Abstract
The Fourier spectrum proves to be very complicated, but it can be simplified somewhat by manipulating the data. Linearity is an important factor in spectral analysis; if a nonlinear transformation, such as rectification or hard limiting, is applied to a signal, the spectrum gets messy.
As a philosophical principle, suppose that you subject an observed time series to a nonlinear back-transformation that you guess, and the resulting spectrum becomes simpler than it was before. Does that not imply that the original observations were to some extent contaminated by a previously unsuspected nonlinearity and that removal of the nonlinearity brings the data into a form that is closer to the underlying reality?
In support of this principle, I have derectified the sunspot series and the spectrum immediately simplifies. This move could be important to people looking for a correlation between the solar cycle and a tropospheric phenomenon, such as some parameter of the weather.
There is a clear solar-cycle effect on the density of ionospheric ionization, on auroral frequency, and on terrestrial magnetic variations, but although several meteorological connections have been claimed, none has met with general acceptance.

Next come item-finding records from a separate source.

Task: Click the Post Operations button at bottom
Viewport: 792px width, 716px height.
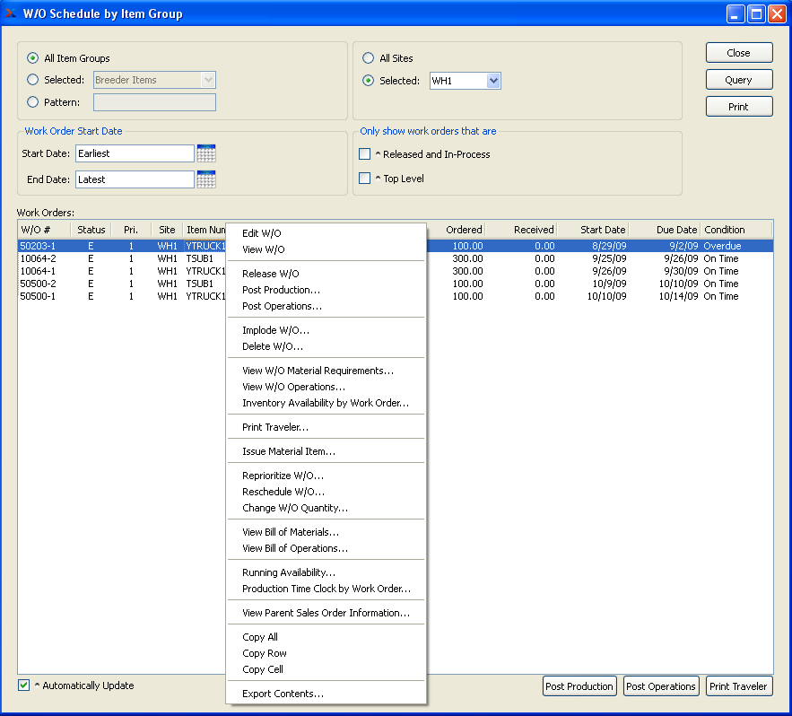Action: point(660,686)
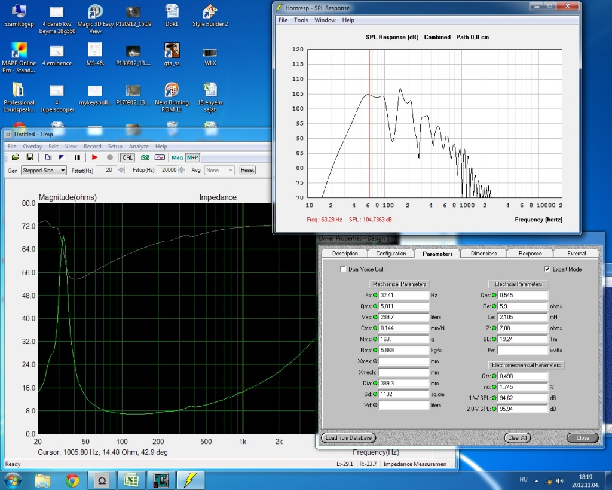Open the Stepped Sine generator dropdown
This screenshot has width=612, height=490.
[43, 170]
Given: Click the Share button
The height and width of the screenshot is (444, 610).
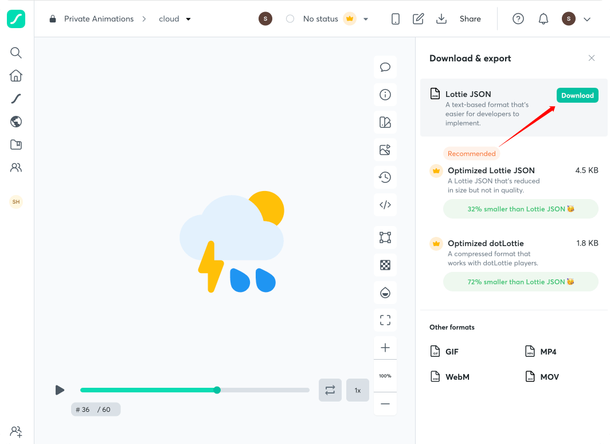Looking at the screenshot, I should [470, 19].
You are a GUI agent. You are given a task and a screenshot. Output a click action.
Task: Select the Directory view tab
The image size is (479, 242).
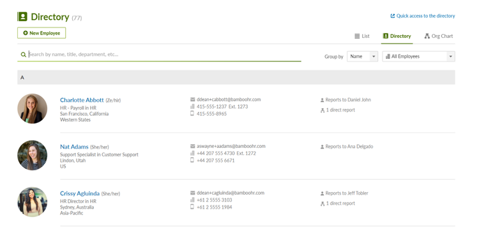pos(397,36)
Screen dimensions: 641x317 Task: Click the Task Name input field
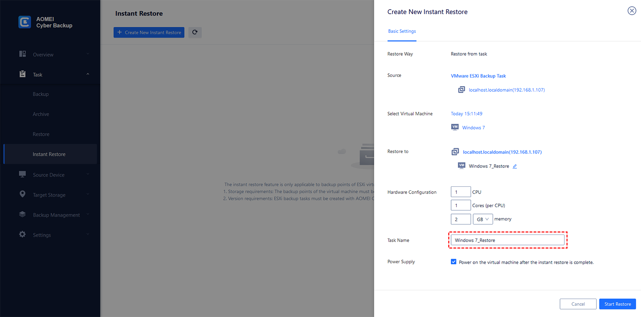[507, 240]
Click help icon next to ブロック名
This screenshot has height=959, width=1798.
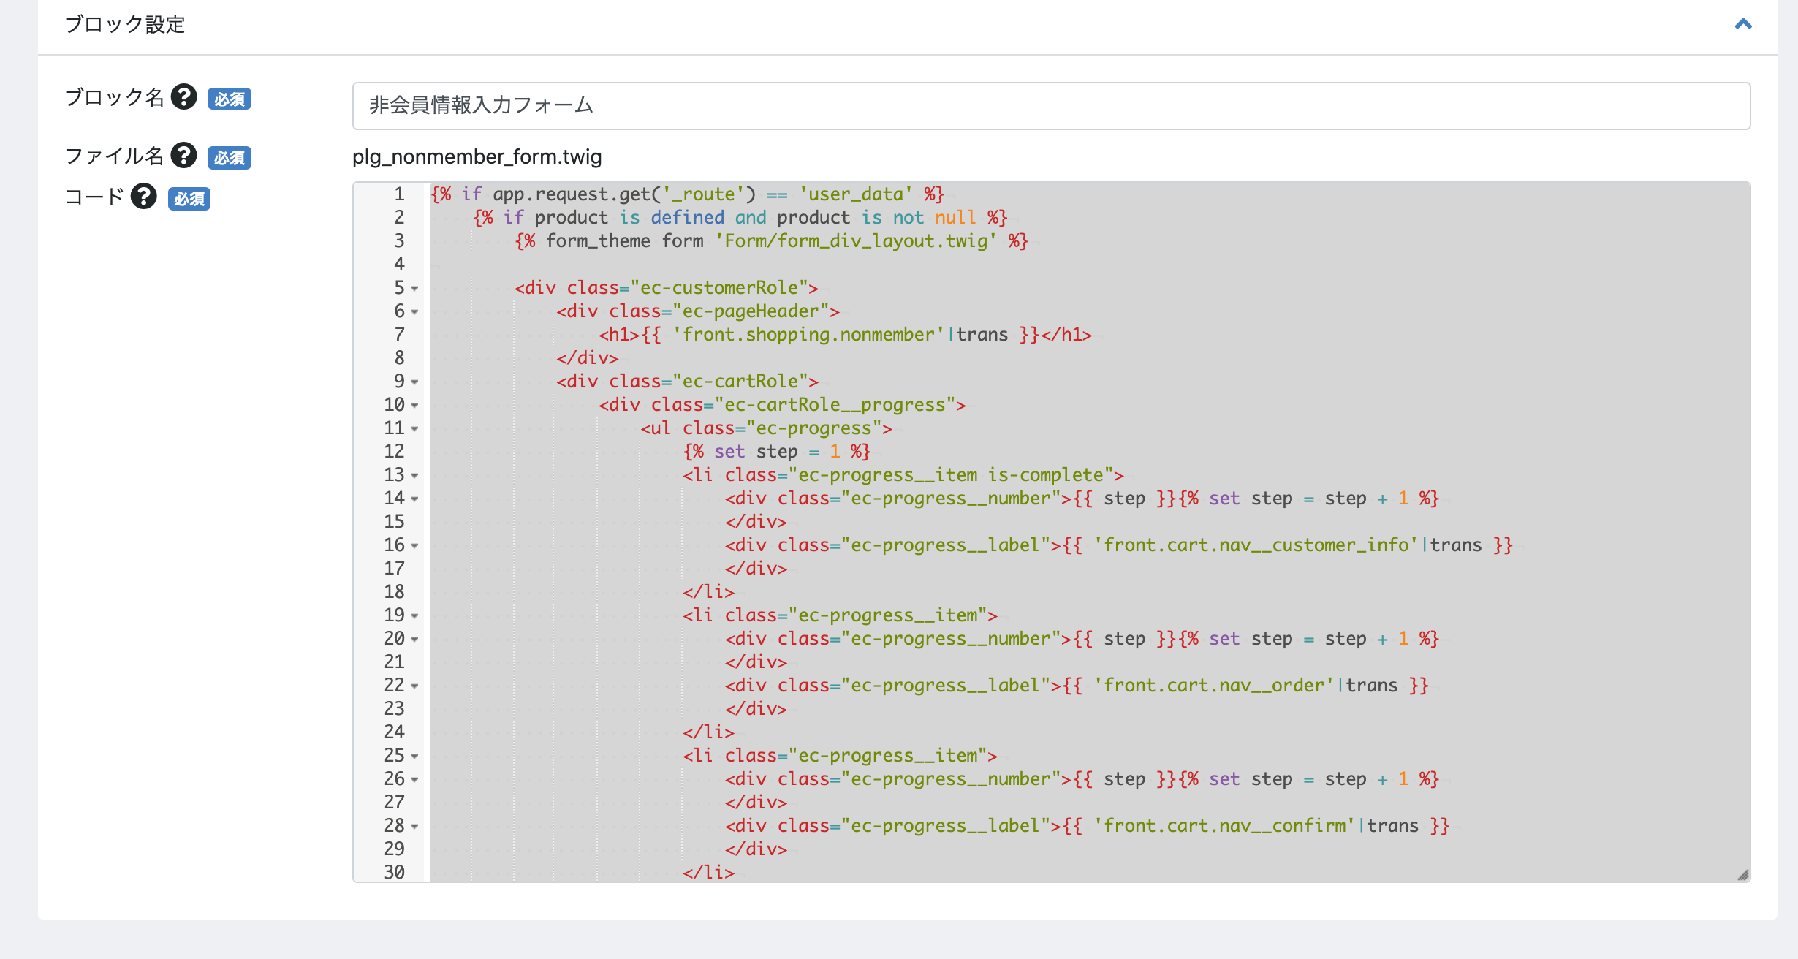click(184, 97)
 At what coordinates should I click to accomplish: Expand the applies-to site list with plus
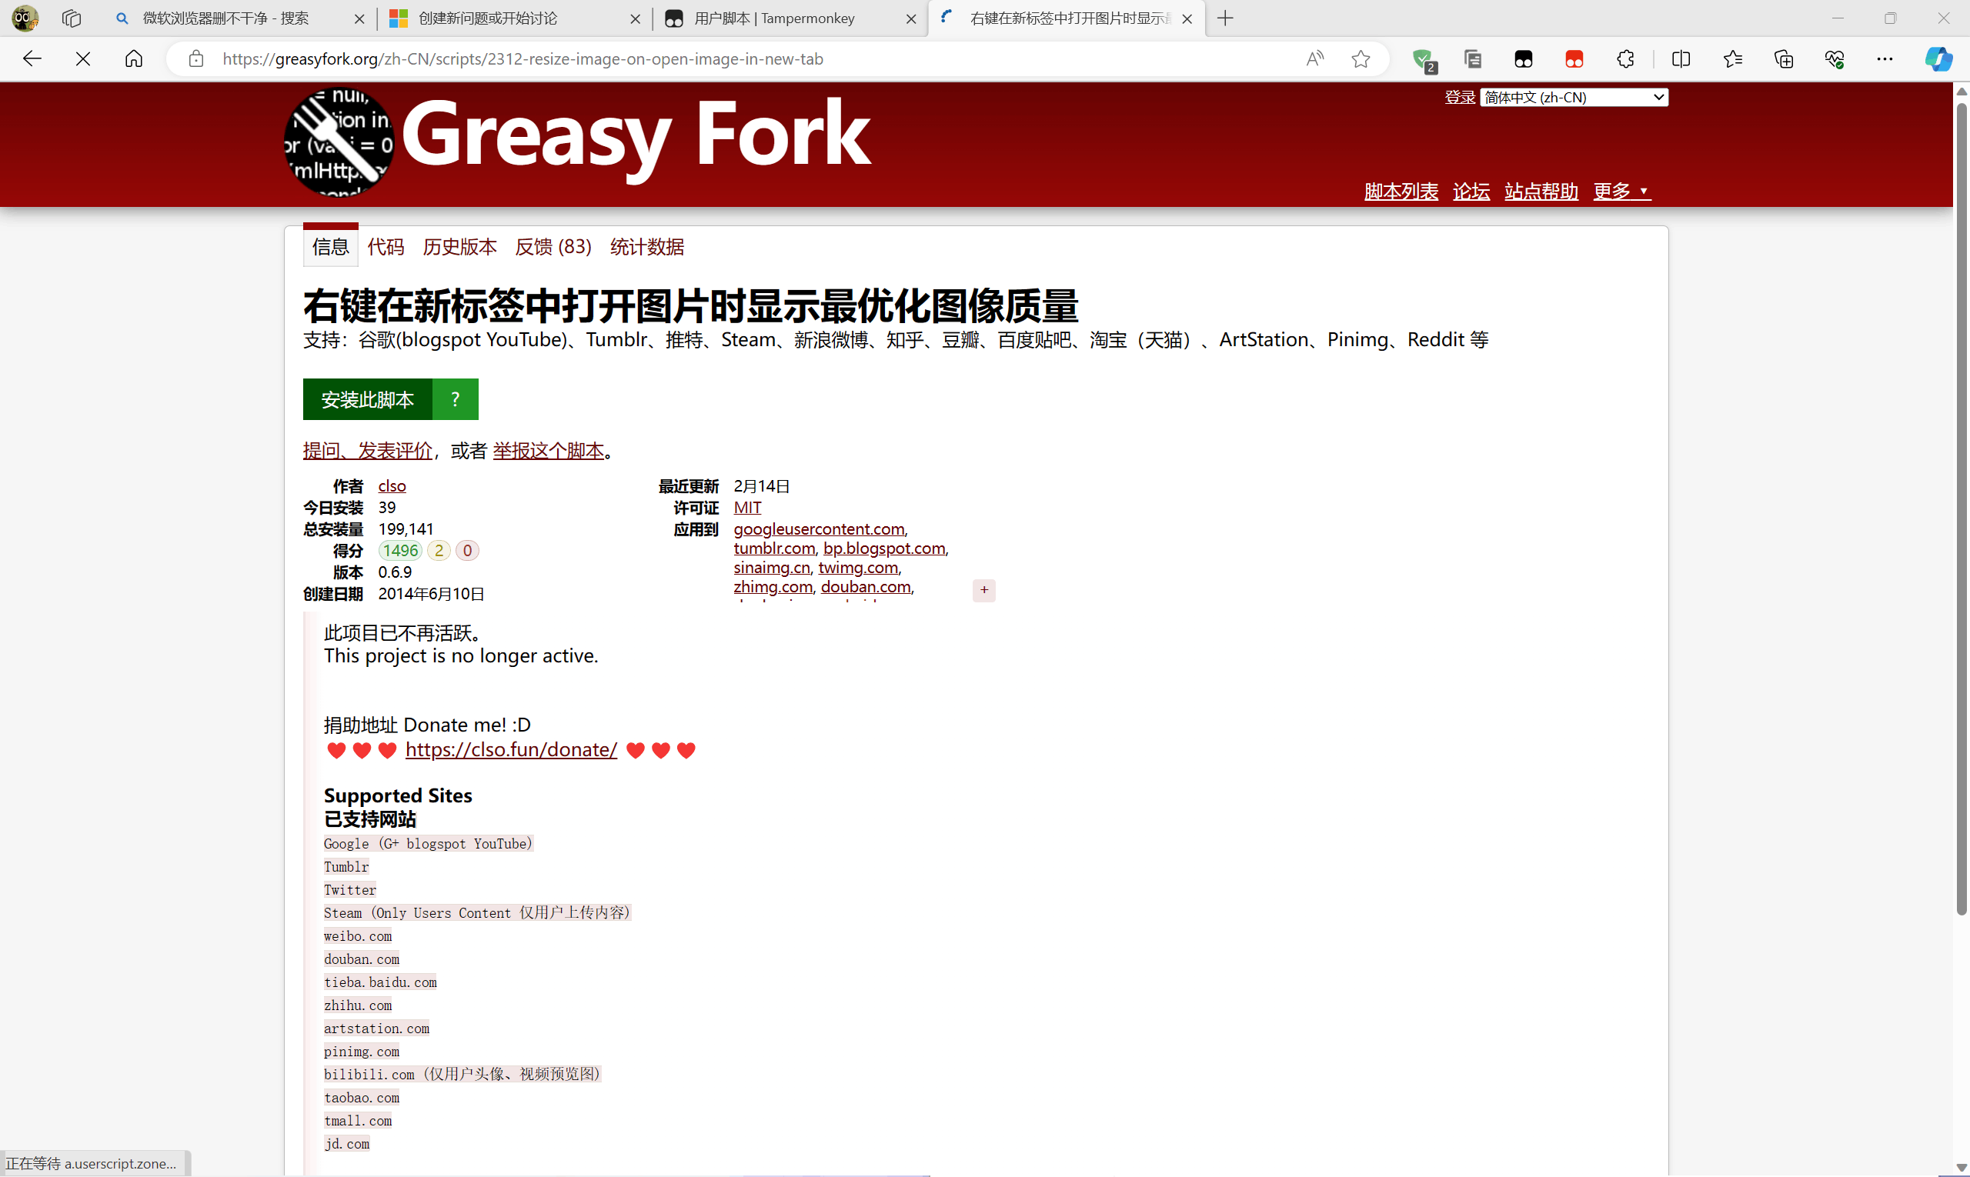point(984,589)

If there was a faint 22-year effect present in the weather, driven by the solar cycle, then it would be better detectable by correlating against the derectified data series. (Bear in mind that the "11-year" cycle varies in length from 8 to 14 years, so correlation is likely to be far more sensitive than looking for a spectral peak.)
A second nonlinearity was guessed by assuming that a sine component from the underlying oscillator appears in the observations as the nth power of the sine. An analytic method for deducing n gives a value 3/2. When the derectified series is raised to the 2/3 power, the spectrum again simplifies.
A third nonlinearity has to do with the statistical result that the ratio of rise time of an 11-year "semicycle" to fall time varies inversely as the peak sunspot number of that cycle. This effect can be partially canceled by a nasty amplitude-dependent shearing distortion.
Plausible physical conjectures can be given for all three of these nonlinearities. The basic technique can be recommended for consideration by anyone that has data series to study.